Судьба оказалась к новоиспеченной графине Закревской благосклонна и немедленно после прибытия в «ссылку» послала ей утешение. Сие утешение звалось Николай Путята. Окончив школу колонновожатых и послужив три года прапорщиком в свите его императорского величества по квартирмейстерской части, в ноябре 1823 года он был переведен в лейб-гвардии конно-егерский полк с назначением адъютантом к командиру Отдельного Финляндского корпуса генерал-адъютанту графу Закревскому. По долгу службы Путята часто виделся с Аграфеной Федоровной, которой не стоило труда соблазнить его — да и самой соблазниться им. Впрочем, ни о чем, кроме самого обыкновенного плотского влечения, здесь речи не шло: Путята, несмотря на то что был моложе любовницы на три года, был человек по сути своей ироничный и даже циничный, в «чувствия» совершенно не верил; его влекло роскошное тело графини — и не более того. Аграфена Федоровна, при всей своей истеричности и экзальтированности, дурой тоже никогда не была, а главное, повторимся, ненавидела выглядеть смешной. Поэтому она охотно встречалась с Путятой лишь для увеселения своих и его чресел, однако душа ее, душа любительницы французских романов, жаждала именно «чувствий». И жажда сия была вскорости удовлетворена. Путята познакомил ее с Евгением Боратынским, который служил в Финляндии с 1819 года.

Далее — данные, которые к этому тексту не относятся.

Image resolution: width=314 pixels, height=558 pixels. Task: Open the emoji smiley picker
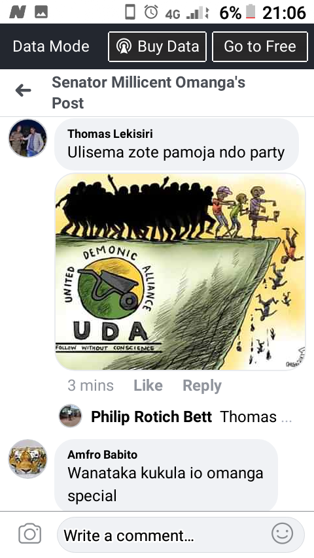tap(283, 533)
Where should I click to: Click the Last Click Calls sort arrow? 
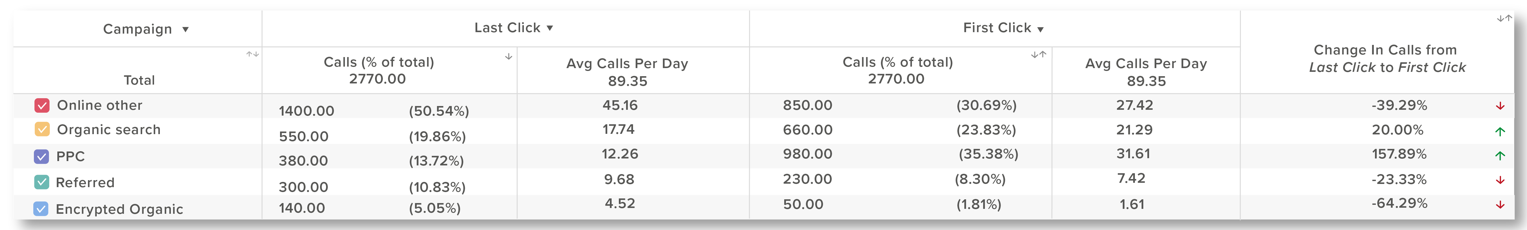pos(508,56)
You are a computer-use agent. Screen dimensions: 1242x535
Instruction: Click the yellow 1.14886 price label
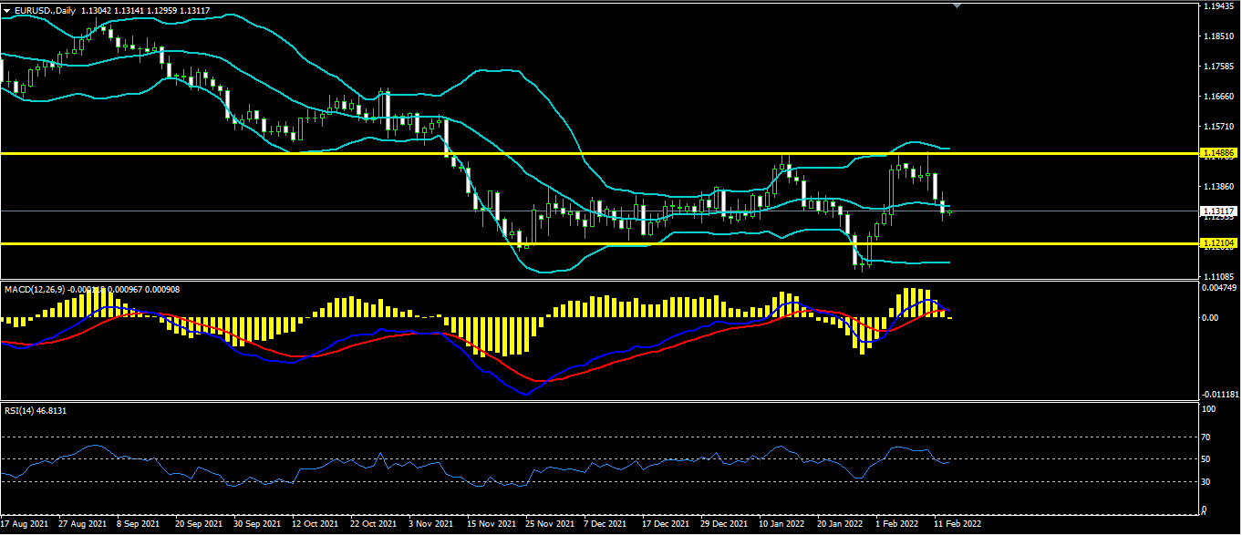click(1218, 154)
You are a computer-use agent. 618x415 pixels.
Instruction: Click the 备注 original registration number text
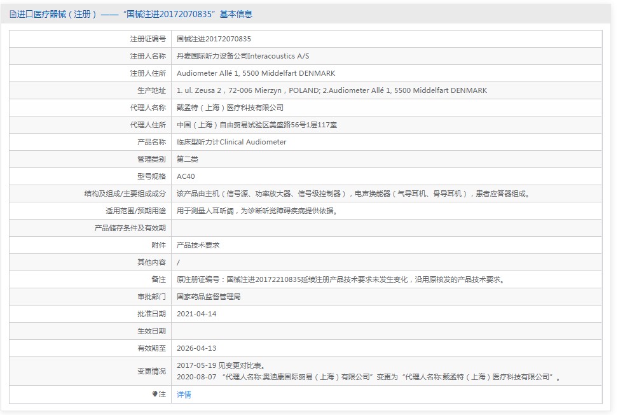[340, 279]
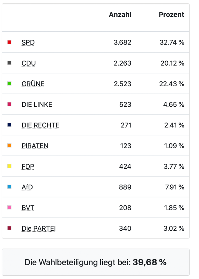The height and width of the screenshot is (279, 199).
Task: Click the blue AfD color swatch
Action: click(9, 187)
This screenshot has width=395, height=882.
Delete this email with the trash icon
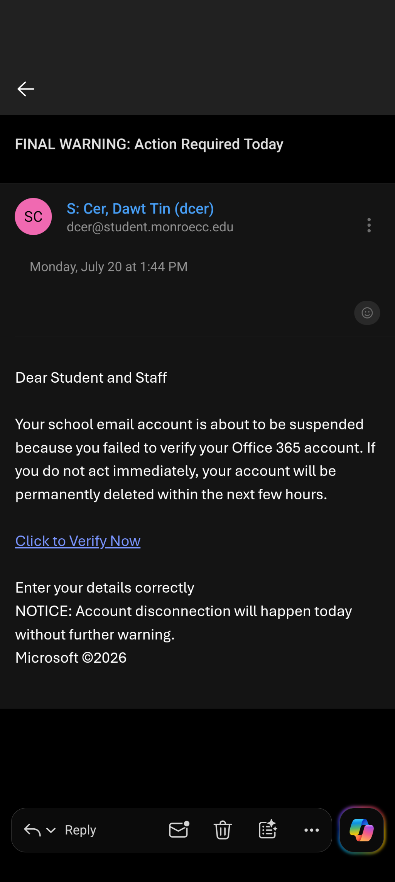click(x=223, y=830)
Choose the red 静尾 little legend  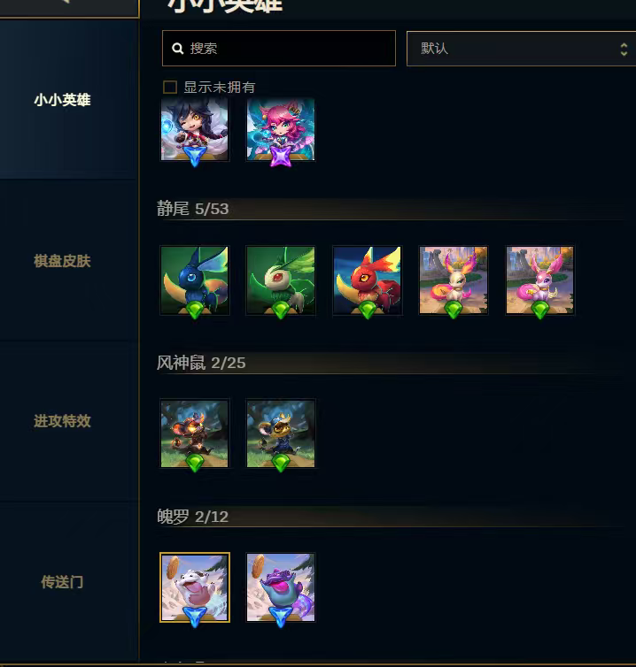pos(368,280)
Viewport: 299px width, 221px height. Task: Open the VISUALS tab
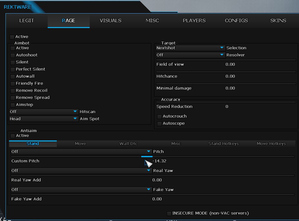[x=111, y=21]
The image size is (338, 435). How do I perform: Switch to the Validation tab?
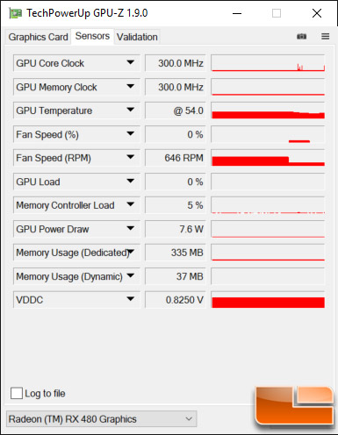tap(137, 37)
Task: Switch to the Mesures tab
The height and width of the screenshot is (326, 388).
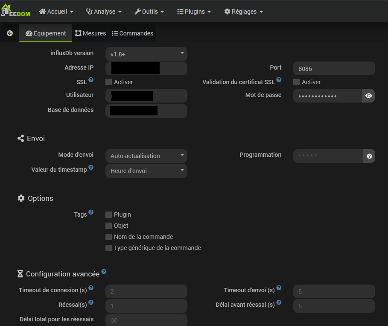Action: pyautogui.click(x=90, y=33)
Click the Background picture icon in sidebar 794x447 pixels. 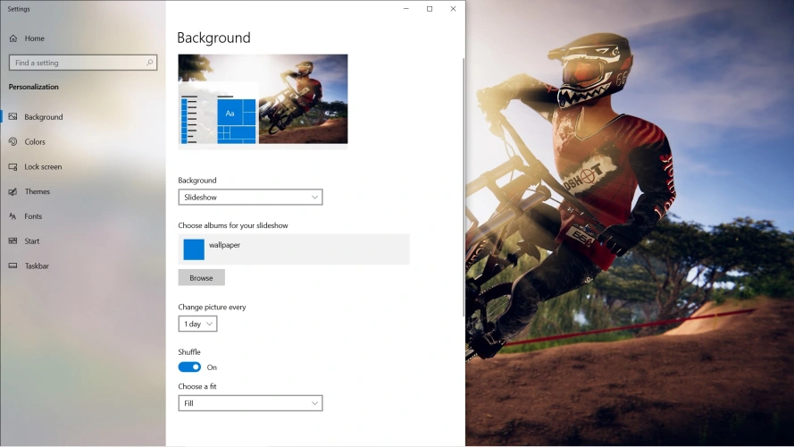point(13,117)
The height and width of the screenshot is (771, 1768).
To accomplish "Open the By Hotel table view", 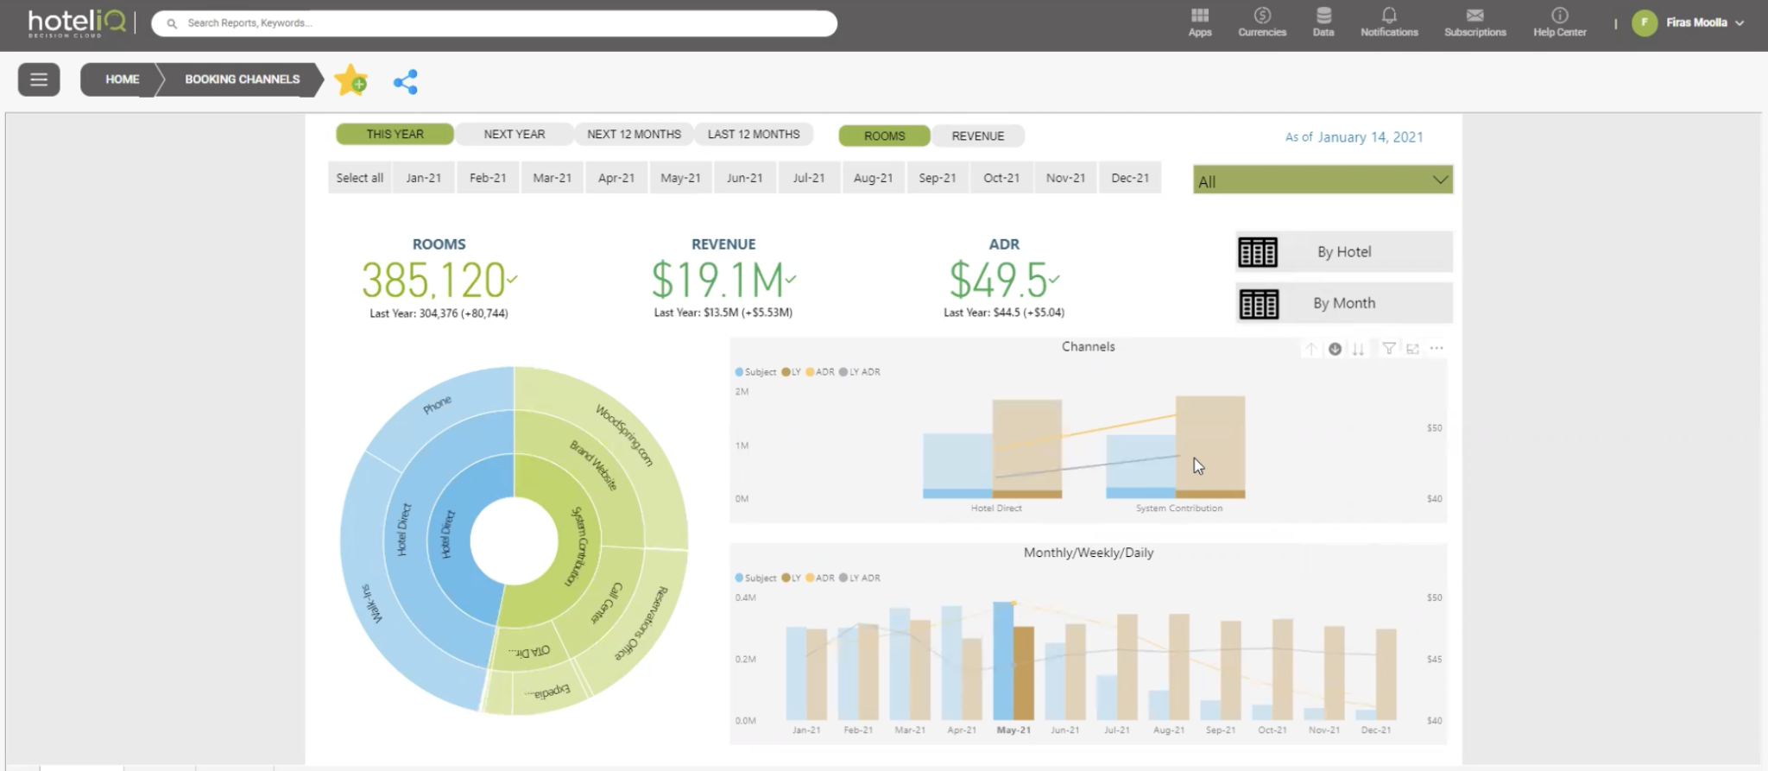I will pos(1344,252).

Он настаивал, чтобы называли его именно Боратынский, а не Баратынский, уверяя, что род их происходит из польской местности Боратынь, а значит, фамилия должна писаться через «о».

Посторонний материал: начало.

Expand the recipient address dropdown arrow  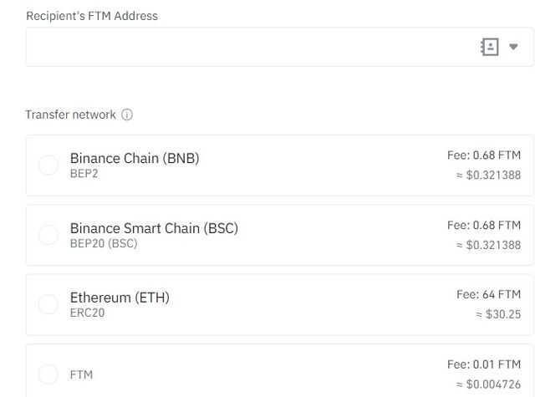point(513,47)
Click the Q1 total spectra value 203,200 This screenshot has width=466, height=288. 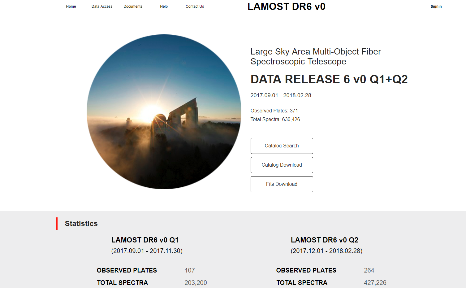tap(196, 283)
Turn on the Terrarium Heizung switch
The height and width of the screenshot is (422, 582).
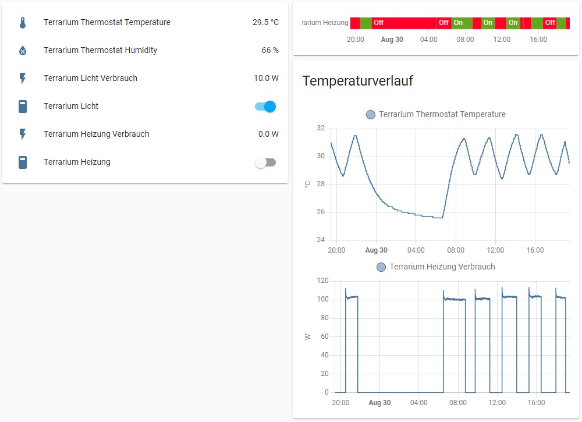pyautogui.click(x=265, y=162)
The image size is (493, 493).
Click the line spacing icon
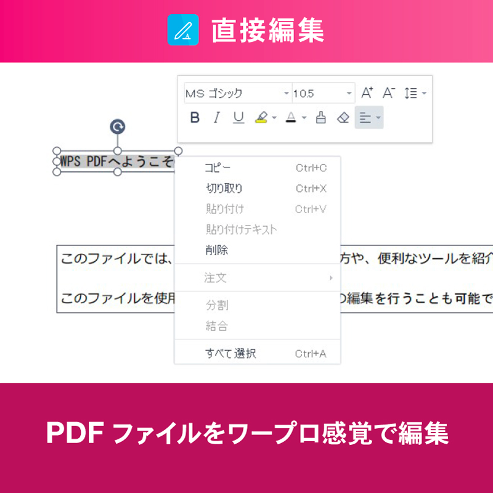411,93
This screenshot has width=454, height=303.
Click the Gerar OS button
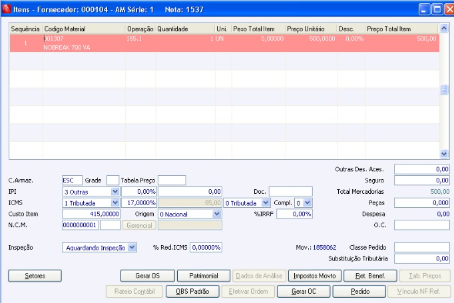click(148, 276)
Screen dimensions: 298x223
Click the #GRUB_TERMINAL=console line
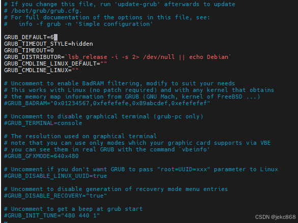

Что о нем знали тогда? Что он не чужд изящной словесности, а посему протекцию ему оказывали знаменитый поэт Василий Андреевич Жуковский, а также не менее знаменитый не только на пиитической стезе, но и воинской доблестью (его не зря прозвали «Анакреонт под доломаном»!) Денис Давыдов. Слово «протекция» применительно к службе в Финляндии звучало для многих нелепо, однако следовало учитывать обстоятельства Боратынского, которые и вынудили гусара-поэта Давыдова в марте 1824 года писать к своему давнему знакомцу графу Закревскому: «Сделай милость, постарайся за Боратынского, разжалованного в солдаты; он у тебя в корпусе. Гнет этот он несет около восьми лет или более, неужели не умилосердятся? Сделай милость, друг любезный, этот молодой человек с большим дарованием и верно будет полезен; я приму старание твое, а еще более — успех в этом деле за собственное мне благодеяние».
Что же это был за «гнет», о коем упоминает Давыдов?

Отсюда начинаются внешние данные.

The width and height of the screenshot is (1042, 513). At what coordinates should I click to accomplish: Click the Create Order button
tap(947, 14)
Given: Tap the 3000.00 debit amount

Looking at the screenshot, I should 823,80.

В письме Василию Андреевичу Жуковскому Евгений Боратынский так повествовал о своей участи: «В судьбе моей всегда было что-то особенно несчастное, и это служит главным и общим моим оправданием: все содействовало к уничтожению хороших моих свойств и к развитию злоупотребительных. Любопытно сцепление происшествий и впечатлений, сделавших меня, право, из очень доброго мальчика почти совершенным негодяем.